TBH, I don't think it's as easy as DSS just picking another session - if he's in a team he's in a team, and it means as much to him as SW means to OP. As with my DS, you can't just swap and change - you have to meet when the team meets and all train together.

If it's not a team as such, and just a training type session, maybe DS could change to another day, but then again his friends might attend that particular one.
Congrats on amazing weight loss, don't swap groups and try not to feel guilty. You've inspired me to go back to my class!

Misfitless · 20/10/2013 08:23

I think some people are missing the point, it doesn't seem to me that the DS needs taking and picking up, it's more about a proud dad wanting to support his SS and watch him train, so SS's mum or other football parents doing the transport bit probably doesn't solve the problem.
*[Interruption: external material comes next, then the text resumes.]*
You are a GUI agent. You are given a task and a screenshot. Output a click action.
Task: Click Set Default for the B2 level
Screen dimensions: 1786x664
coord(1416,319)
Misfitless · 20/10/2013 08:24

sorry his DS not his SS.

neolara · 20/10/2013 09:51

This really isn't a big issue. Babysitter would sort the problem. Arranging a babysitter isn't a big deal. It can involve sending one text message. I don't understand why there is a big argument about whose job it is to send this one text. If the OP or her dh doesn't already know any babysitters, it's probably not a bad idea to identify one or two they could use. Not only does it solve the football / WW problem, but it might mean they could have a night out together to have some fun. IMO, all families benefit from having babysitters they can call on when needed.

bababababoom · 20/10/2013 11:54

And how, Neolara, do families without a babysitter "identify one"??

Please don't take your children into an environment where people are praised for weight loss and the focus is on what kinds of food are ok to eat, op. I am sure that being taken to weight watchers with my grandmother contributed hugely to the eating disorder \I developed and was hospirtalised for, that lasted 15 years.